Linearly-ordered data (such as timestamps or dates) are commonly used as a clustered index, which forces the rows to be stored in index order, and allows in-order access, greatly speeding range queries (e.g. 'give me all the sales orders between October and December'). In such a case the DB engine can simply seek to the first record specified by the range and start reading sequentially until it hits the last one.
#Infamous Cow -- you must be thinking of primary keys, not indexes.
#Xenph Yan --
Something others have not touched on is choosing what kind of index to create. Some databases don't really give you much of a choice, but some have a large variety of possible indexes. B-trees are the default but not always the best kind of index. Choosing the right structure depends on the kind of usage you expect to have. What kind of queries do you need to support most? Are you in a read-mostly or write-mostly environment? Are your writes dominated by updates or appends? Etc, etc.

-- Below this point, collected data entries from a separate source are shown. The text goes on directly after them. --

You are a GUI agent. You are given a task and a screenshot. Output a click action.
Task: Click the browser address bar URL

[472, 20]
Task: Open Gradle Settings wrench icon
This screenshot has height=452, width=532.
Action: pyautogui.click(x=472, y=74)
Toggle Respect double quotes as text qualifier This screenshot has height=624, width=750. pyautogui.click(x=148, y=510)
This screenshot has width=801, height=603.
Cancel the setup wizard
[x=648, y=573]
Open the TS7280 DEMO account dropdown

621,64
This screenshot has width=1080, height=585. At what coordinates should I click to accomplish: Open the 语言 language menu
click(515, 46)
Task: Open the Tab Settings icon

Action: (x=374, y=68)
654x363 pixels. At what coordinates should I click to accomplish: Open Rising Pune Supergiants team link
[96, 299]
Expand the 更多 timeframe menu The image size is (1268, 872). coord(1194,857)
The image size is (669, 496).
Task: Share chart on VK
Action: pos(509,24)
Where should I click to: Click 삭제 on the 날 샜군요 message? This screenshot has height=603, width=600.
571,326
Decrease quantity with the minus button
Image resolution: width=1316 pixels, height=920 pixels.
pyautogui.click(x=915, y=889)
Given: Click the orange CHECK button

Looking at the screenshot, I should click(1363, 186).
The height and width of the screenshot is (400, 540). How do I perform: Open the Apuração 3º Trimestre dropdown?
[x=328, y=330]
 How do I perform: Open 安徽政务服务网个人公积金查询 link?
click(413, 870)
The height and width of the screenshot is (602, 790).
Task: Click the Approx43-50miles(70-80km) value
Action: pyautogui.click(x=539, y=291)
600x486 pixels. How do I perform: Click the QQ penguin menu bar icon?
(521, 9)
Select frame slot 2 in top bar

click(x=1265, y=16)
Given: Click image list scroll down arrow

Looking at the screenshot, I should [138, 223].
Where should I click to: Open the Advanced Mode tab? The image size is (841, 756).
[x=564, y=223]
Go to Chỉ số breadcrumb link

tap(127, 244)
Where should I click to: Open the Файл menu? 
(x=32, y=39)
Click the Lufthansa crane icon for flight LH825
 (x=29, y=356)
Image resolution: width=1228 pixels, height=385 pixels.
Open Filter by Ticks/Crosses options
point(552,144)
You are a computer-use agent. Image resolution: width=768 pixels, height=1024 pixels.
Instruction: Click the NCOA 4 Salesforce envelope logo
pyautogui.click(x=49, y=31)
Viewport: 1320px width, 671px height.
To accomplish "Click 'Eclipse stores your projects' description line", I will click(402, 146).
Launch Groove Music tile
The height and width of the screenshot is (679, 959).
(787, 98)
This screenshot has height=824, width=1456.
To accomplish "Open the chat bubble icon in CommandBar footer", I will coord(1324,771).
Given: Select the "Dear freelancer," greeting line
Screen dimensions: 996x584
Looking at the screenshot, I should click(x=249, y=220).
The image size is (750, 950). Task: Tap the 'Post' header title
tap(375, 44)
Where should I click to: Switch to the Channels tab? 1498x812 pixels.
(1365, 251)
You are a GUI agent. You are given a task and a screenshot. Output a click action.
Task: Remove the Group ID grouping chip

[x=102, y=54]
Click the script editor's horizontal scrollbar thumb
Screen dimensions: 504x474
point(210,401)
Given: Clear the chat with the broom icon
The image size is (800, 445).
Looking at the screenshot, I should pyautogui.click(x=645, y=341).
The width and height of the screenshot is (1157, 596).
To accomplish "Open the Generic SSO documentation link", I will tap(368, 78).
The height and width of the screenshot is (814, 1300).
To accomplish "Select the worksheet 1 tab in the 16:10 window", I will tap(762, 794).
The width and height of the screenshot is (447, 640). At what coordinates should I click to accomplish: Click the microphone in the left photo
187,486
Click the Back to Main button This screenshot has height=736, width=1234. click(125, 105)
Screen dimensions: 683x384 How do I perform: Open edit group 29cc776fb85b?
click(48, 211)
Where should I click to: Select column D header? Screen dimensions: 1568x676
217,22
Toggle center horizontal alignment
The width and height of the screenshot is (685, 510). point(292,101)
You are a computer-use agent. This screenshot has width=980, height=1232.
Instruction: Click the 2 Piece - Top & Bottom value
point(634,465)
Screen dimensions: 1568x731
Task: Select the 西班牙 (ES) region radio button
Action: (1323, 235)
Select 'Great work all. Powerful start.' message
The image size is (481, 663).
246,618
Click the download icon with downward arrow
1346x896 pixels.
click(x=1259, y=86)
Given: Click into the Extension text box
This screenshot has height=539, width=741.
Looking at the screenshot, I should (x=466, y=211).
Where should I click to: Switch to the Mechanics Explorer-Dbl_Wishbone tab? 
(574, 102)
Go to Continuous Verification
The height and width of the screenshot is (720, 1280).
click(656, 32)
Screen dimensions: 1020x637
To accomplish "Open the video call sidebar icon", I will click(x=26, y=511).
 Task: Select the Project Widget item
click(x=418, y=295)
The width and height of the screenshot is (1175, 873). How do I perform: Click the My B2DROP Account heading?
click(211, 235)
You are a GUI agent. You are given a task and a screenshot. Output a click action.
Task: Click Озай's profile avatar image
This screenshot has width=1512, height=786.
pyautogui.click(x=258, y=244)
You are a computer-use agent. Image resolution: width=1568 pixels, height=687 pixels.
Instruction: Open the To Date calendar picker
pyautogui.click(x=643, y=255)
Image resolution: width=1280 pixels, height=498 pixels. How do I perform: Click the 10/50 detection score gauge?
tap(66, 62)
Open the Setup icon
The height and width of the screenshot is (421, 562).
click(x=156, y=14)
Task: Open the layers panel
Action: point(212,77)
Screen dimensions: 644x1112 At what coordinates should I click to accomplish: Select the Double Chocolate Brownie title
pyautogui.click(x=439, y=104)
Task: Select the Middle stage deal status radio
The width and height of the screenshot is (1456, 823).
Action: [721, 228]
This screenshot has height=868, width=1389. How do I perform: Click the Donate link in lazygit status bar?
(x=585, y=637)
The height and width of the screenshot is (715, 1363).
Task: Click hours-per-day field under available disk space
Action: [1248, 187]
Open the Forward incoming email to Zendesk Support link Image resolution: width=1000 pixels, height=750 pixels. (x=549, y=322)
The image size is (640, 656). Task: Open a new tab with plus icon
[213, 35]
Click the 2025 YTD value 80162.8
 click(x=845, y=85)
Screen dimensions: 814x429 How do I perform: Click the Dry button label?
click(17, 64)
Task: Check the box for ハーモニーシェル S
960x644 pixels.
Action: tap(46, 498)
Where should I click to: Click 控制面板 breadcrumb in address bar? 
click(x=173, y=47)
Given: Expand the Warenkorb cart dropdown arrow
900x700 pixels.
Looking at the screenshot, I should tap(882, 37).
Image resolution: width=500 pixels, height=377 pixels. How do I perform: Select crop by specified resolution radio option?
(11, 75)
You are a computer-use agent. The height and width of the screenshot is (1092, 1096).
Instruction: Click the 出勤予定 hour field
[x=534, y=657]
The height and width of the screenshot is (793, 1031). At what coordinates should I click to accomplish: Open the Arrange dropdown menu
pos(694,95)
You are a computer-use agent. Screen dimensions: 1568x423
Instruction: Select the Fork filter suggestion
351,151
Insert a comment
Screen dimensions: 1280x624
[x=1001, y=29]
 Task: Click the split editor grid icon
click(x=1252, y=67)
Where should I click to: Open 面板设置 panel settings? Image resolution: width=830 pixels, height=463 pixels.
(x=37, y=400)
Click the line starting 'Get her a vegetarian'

A description of the different types of indexes and their pros and cons is available here: http://20bits.com/2008/05/13/interview-questions-database-indexes/ .
Here's a great SQL Server article:
http://www.sql-server-performance.com/tips/optimizing_indexes_general_p1.aspx
Although the mechanics won't work on Oracle, the tips are very apropos (minus the thing on clustered indexes, which don't quite work the same way in Oracle).
Some rules of thumb if you are trying to improve a particular query.
For a particular table (where you think Oracle should start) try indexing each of the columns used in the WHERE clause. Put columns with equality first, followed by columns with a range or like.
For example:
WHERE CompanyCode = ? AND Amount BETWEEN 100 AND 200
If columns are very large in size (e.g. you are storing some XML or something) you may be better off leaving them out of the index. This will make the index smaller to scan, assuming you have to go to the table row to satisfy the select list anyway.
Alternatively, if all the values in the SELECT and WHERE clauses are in the index Oracle will not need to access the table row. So sometimes it is a good idea to put the selected values last in the index and avoid a table access all together.
You could write a book about the best ways to index - look for author Jonathan Lewis.
A good index is something that you can rely on to be unique for a specific table row.
One commonly used index scheme is the use of numbers which increment by 1 for each row in the table. Every row will end up having a different number index.